> _SUPPLIED INFORMATION_:

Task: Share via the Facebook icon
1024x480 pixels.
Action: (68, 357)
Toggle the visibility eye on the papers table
--
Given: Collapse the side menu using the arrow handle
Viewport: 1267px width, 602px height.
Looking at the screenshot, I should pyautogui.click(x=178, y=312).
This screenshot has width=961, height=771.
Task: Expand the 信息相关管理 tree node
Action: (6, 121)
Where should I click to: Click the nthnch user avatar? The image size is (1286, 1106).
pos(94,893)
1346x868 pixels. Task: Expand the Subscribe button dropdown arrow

> _WORK TO BE COMPLETED_: For this task, write out exactly the lines of the entries above, starting at the line with "Viewport: 1267px width, 602px height." and ending at the line with "1346x868 pixels. Task: Expand", both included, and no others.

> _SOLUTION FOR THIS EXERCISE_:
Viewport: 1267px width, 602px height.
Looking at the screenshot, I should pyautogui.click(x=178, y=312).
This screenshot has width=961, height=771.
Task: Expand the 信息相关管理 tree node
Action: (6, 121)
Where should I click to: Click the nthnch user avatar? The image size is (1286, 1106).
pos(94,893)
1346x868 pixels. Task: Expand the Subscribe button dropdown arrow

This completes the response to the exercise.